-- Text shown follows --
Plasma Exchange

I’ve just been reading about Plasma Exchange. The blood cells & plasma are separated as MS patients plasma contains unusually high levels of antibodies & proinflammatory factors.

All through my MS life I been offered steroids to reduce the time that a relapse might take to finish, each time I’ve had absolutely no benefit from them. I’ve tried intravenous twice & oral three times & injection once, but they’ve never helped, I know lots of people do get relief from them & always felt disappointed that I didn’t. I’ve now found out that Plasma Exchange can be used if somebody isn’t helped by steroids!

I no longer have relapses, just a gradual worsening of my symptoms, so PE would be of no help to me now…but I wish that I’d known, & maybe been offered, PE all those years ago.

What does everyone think about it? Am I the only one that didn’t know?

Rosina x

l know that Guillain-Barre syndrome is treated with plasma exchange. l met a couple of people with this - and l thought they had MS - it presents very similar. ln fact l do wonder if many of us have been checked out for this. A firm diagnosis of MS - seems to take much longer now - leaving people in limbo for several years.

lf l was knew to this - then l would like to have tried having a plasma exchange - it is for RRMS. So perhaps works better for newbies.

never heard of it but it is interesting.

i am rrms (by the skin of my teeth) but will have to ponder this a while before asking for it.

carole x

I had plasma exchange last year for a severe relapse that had left me unable to walk, unable to pass any urine and a painful and useless left arm. I cannot have steroid treatment anymore as I have become dangerously allergic to it.

I was admitted to my regional hospital (70 miles from home) to have plasma exchange as my local hospital does not carry out the treatment. I was in hospital for two weeks in total. The plasma exchange itself took place over five days and before I could start the treatment I had to have a central line inserted into the large vein near my neck. The treatment itself involved my blood taken out through the central line into a machine that separated out my plasma, replaced it with donor plasma and then returned it back to me. This was repeated over five days after which I started to show some recovery from my relapse symptoms.

As you can see, the treatment is a lot more complicated compared to steroid treatment and I found it quite an endurance test. It is also a lot more expensive compared to steroid treatment. I hope I don’t need to have the treatment again - I have just started gilenya as I was relapsing too often on both rebif and copaxone.
-- Text shown concluded --
| Instructions to follow |
Please reproduce the portion of the plasma exchange discussion that begins with the words containing "I no longer" and ends with "asking for it.". This data has no connection to the plasma exchange discussion.
-- Data provided follows --
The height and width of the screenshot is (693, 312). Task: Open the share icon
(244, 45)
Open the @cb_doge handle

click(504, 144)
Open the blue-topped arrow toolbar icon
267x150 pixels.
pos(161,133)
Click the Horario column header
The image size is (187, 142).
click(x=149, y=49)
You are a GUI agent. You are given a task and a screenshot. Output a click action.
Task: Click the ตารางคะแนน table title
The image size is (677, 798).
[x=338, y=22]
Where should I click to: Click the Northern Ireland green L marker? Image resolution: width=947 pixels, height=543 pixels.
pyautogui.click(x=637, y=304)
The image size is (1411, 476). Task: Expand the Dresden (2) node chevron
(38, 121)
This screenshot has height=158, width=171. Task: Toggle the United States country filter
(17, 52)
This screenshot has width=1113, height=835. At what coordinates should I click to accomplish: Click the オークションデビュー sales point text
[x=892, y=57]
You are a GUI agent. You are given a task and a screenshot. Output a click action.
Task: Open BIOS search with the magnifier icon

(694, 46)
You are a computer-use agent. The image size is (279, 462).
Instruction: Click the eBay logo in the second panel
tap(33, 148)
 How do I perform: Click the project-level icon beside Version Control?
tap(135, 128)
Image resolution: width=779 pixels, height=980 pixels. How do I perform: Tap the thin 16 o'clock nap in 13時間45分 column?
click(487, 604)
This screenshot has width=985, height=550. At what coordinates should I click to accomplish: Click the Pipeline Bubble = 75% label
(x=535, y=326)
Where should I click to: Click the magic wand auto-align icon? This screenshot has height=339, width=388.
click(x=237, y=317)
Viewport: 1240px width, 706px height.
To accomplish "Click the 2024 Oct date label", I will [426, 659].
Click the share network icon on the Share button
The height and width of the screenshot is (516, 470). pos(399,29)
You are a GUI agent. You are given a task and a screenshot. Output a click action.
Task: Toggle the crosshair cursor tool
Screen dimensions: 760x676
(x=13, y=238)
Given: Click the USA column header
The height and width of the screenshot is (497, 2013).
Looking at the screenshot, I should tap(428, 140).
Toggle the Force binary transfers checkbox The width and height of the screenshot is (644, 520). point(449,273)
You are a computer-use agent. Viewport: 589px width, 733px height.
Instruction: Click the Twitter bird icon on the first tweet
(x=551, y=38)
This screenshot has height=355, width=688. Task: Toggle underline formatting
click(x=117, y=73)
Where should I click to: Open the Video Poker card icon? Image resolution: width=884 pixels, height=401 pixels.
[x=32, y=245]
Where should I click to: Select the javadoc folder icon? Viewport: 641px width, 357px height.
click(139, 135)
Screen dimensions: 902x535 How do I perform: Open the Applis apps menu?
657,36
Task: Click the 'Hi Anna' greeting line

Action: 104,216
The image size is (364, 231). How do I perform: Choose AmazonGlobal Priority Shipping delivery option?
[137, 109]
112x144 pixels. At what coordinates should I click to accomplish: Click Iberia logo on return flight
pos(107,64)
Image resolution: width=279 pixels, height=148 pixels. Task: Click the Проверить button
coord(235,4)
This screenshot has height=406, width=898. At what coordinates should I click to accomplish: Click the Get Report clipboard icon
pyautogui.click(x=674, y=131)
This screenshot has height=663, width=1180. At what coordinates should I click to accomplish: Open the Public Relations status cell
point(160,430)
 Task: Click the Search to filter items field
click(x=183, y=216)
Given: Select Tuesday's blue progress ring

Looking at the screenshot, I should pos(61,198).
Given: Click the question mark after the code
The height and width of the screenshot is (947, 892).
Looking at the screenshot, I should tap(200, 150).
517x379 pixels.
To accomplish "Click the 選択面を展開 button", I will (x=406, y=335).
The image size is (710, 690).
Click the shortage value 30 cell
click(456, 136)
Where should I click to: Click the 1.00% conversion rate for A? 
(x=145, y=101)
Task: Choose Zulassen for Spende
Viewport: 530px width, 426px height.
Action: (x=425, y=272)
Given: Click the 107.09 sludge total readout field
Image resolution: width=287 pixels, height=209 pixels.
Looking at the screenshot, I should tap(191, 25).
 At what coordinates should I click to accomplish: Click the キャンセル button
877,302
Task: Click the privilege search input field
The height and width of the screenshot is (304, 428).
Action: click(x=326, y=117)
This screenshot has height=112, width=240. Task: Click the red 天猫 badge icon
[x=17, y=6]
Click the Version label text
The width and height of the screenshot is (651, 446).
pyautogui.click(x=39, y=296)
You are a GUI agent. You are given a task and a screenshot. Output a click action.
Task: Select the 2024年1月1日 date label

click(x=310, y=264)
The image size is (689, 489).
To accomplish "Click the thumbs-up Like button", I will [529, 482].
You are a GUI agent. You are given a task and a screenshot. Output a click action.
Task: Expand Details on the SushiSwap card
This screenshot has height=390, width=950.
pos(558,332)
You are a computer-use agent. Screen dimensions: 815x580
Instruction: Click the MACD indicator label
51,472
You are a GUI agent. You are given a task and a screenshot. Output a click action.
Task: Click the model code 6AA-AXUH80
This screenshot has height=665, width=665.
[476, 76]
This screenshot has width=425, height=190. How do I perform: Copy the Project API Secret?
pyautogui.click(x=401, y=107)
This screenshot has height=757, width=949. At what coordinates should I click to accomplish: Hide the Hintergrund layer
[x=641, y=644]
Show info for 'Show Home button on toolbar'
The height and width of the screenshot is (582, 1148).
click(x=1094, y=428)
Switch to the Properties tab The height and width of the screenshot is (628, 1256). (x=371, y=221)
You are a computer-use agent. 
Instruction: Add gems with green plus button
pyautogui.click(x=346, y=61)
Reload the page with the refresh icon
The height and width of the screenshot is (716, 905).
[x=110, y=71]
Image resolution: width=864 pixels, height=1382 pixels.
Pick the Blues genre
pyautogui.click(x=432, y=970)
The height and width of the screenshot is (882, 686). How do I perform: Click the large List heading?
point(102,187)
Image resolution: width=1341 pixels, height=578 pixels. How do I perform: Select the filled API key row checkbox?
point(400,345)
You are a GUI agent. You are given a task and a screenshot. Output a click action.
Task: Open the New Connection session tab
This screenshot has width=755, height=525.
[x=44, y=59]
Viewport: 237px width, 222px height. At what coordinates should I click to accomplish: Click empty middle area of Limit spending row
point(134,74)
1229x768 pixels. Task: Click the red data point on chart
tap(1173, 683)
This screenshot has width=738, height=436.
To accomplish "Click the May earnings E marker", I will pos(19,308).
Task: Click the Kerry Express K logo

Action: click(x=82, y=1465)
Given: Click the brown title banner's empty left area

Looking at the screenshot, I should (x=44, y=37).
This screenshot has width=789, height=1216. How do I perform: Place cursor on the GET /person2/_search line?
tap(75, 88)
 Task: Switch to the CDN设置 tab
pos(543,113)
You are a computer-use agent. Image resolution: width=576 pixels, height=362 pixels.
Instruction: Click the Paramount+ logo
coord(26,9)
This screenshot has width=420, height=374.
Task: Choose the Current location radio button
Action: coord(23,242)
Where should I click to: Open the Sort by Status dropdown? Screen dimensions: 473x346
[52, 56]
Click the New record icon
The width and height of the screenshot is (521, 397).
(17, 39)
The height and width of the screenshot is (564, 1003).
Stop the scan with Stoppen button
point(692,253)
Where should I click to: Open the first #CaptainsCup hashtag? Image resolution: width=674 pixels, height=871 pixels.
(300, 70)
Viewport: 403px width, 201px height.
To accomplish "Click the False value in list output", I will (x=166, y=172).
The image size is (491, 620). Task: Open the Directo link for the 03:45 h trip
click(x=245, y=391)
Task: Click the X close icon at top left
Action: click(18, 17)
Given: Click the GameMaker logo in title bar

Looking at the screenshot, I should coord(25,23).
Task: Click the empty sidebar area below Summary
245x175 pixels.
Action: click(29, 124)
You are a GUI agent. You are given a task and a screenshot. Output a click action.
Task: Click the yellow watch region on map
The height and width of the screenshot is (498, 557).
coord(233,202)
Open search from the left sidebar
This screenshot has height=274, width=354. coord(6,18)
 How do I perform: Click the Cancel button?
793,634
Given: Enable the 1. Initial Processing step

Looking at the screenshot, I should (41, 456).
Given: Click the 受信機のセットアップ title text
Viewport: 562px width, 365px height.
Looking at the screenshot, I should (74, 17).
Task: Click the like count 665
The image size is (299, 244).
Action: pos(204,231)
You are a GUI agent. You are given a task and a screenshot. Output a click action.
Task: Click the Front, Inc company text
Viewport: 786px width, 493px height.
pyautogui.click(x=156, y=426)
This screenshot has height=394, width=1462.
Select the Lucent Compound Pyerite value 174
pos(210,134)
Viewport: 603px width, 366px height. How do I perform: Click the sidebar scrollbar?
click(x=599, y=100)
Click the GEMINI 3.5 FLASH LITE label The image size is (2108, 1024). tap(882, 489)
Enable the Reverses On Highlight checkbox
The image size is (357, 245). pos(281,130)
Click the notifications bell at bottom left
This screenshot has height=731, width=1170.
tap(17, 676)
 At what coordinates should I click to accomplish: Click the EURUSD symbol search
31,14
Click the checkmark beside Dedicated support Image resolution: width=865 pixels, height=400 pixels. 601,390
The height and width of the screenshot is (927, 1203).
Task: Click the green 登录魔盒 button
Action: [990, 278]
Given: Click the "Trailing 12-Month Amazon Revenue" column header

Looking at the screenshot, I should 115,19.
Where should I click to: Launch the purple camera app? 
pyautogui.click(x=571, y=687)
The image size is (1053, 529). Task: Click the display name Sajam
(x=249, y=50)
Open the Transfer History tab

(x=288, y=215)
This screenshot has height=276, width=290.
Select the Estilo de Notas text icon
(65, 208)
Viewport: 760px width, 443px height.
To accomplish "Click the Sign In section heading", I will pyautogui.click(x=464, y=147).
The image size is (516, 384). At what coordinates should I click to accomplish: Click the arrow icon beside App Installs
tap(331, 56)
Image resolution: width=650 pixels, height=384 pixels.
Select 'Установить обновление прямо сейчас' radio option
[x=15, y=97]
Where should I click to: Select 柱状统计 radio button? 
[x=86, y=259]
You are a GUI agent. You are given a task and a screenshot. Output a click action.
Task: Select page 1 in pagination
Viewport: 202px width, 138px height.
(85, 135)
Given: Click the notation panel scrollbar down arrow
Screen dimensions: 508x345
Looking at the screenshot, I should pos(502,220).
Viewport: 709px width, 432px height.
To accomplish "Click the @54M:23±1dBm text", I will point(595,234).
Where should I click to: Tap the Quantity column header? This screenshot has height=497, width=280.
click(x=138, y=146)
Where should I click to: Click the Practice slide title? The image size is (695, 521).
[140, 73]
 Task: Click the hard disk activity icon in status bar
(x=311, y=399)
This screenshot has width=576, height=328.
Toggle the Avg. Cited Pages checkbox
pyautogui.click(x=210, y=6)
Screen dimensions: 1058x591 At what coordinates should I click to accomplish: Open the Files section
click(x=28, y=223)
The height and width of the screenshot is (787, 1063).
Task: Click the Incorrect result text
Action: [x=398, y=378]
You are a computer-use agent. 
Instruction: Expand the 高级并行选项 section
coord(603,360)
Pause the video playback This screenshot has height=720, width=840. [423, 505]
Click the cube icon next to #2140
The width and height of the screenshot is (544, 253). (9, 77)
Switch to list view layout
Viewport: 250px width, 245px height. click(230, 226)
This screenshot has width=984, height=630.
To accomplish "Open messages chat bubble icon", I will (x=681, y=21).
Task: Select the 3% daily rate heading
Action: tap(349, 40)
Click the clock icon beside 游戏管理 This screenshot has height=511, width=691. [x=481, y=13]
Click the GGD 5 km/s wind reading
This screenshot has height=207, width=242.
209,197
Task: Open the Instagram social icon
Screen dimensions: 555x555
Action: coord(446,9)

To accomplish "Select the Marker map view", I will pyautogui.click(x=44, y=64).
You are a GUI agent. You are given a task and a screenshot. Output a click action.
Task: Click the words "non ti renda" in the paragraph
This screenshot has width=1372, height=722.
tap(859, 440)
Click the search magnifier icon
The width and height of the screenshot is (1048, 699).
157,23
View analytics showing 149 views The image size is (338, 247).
-- Data provided concluded --
| Answer to this task |
I no longer have relapses, just a gradual worsening of my symptoms, so PE would be of no help to me now…but I wish that I’d known, & maybe been offered, PE all those years ago.

What does everyone think about it? Am I the only one that didn’t know?

Rosina x

l know that Guillain-Barre syndrome is treated with plasma exchange. l met a couple of people with this - and l thought they had MS - it presents very similar. ln fact l do wonder if many of us have been checked out for this. A firm diagnosis of MS - seems to take much longer now - leaving people in limbo for several years.

lf l was knew to this - then l would like to have tried having a plasma exchange - it is for RRMS. So perhaps works better for newbies.

never heard of it but it is interesting.

i am rrms (by the skin of my teeth) but will have to ponder this a while before asking for it.